Thursday, October 25, 2007

Love of Christ

This is a topic that I have been thinking about for a while now and have trying to put into a coherent thought. How does a follower of Christ love like him? What would it look like in our lives? I know that in this life time we will never be able to love as Christ did, surely that shouldn't stop us. So how do we as Christians go about this? I was reminded of the story of Zacchaeus by a pastor that I listened to. Imagine being there and Christ who is God and a holy person said to this filthy scum "Hey get down from that tree, I want to hang out with you" (my paraphrase). The reaction of the religious leaders of the time was probably how most of us would react at first. What the leaders expect and how we as Christians would like to react is to gather our power and strike Zacchaeus down from that tree with lightning and go "that's what happens to sinners." However that wouldn't be against what Jesus was about. So we are called to love those who we are sinners. When I start to get self righteous in this situation or ones like that I try to remind myself that I am just as if not more sinful than them and that Christ loves me. He is so passionately in love with me that he pursues me.

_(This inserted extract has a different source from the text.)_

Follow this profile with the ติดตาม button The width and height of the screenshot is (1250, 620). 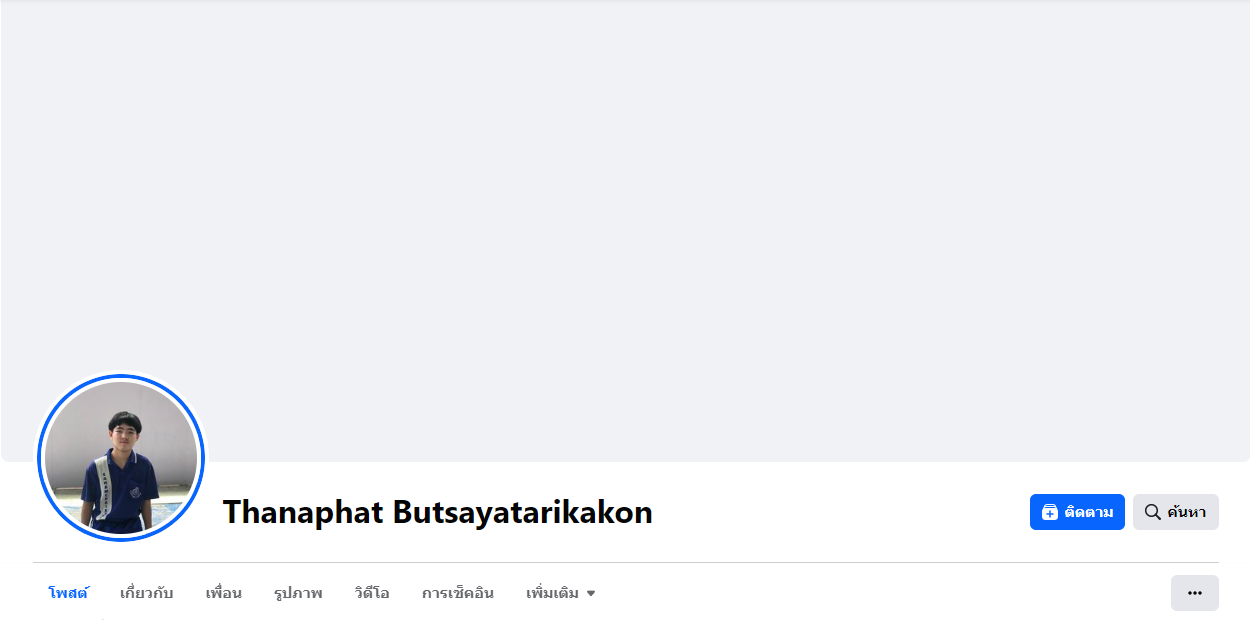pyautogui.click(x=1077, y=512)
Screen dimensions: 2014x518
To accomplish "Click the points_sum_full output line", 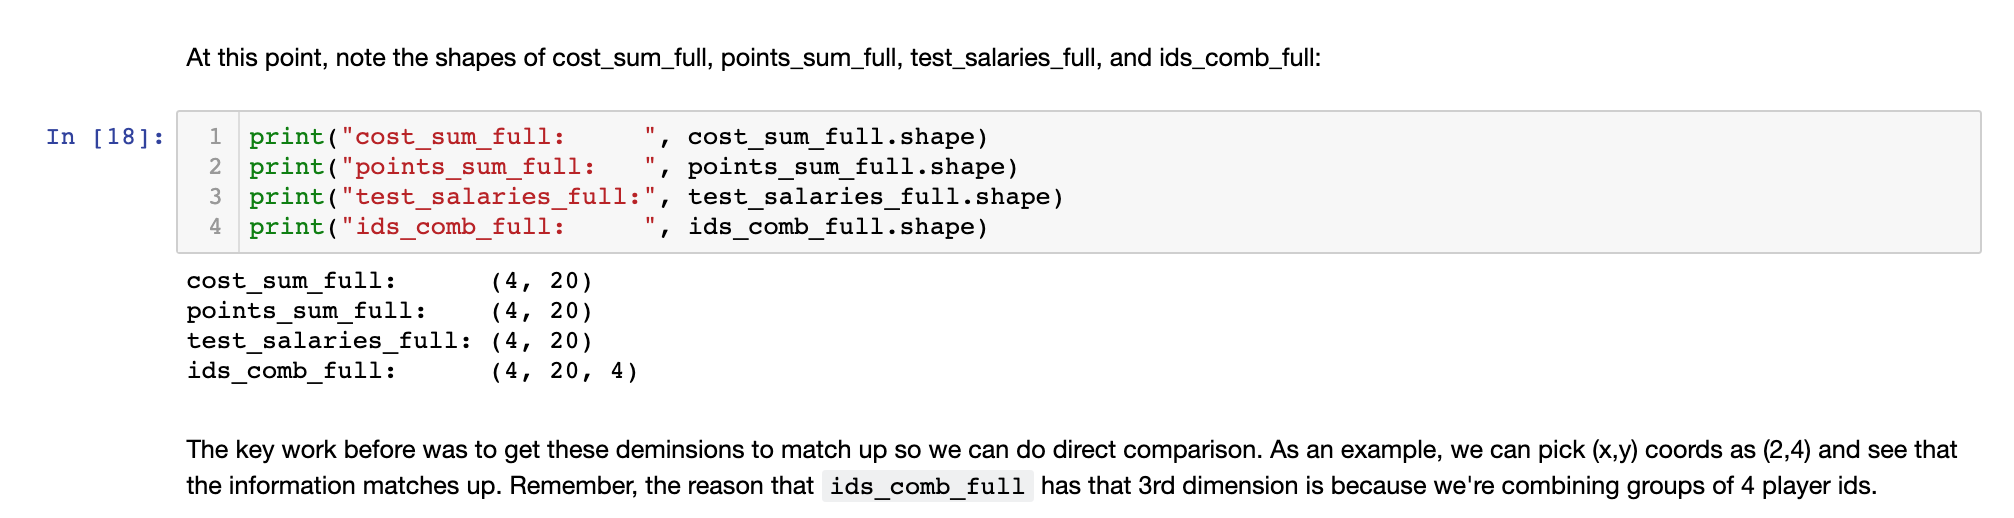I will click(389, 311).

So as a follower of Christ and trying to be like him I am to love everybody no matter how "untouchable they are." Now that is hard, Christ says "Follow me." Simple yet so hard. I hope we strive to be like him.

Friday, October 5, 2007

Holy

The church does not need a bunch of people who are trying to act more holy than each other. Think about it, why do we as a church tend to hide our scars and cover up what is wrong in our lives. I question this practice a lot. We serve a God who even after he rose up still had scars on his body. So why do hide ourselves? Are we afraid of letting go and truly serving and depending on God. I am reminded of Jesus' Sermon on the Mount as recorded in the Gospel of Matthew. He talks about authentic and living our lives for the right reason. This brings up the question, why are we doing what we are? Is it for the glory of God or for our glory? Do we hide our scars so we seem holy? I hope that we can learn in our walks to be authentic. I know that this word has been thrown around a lot in Christian circles but I want to challenge people to try to live authentically for Christ. We need to check our motives. Why are we doing what we are?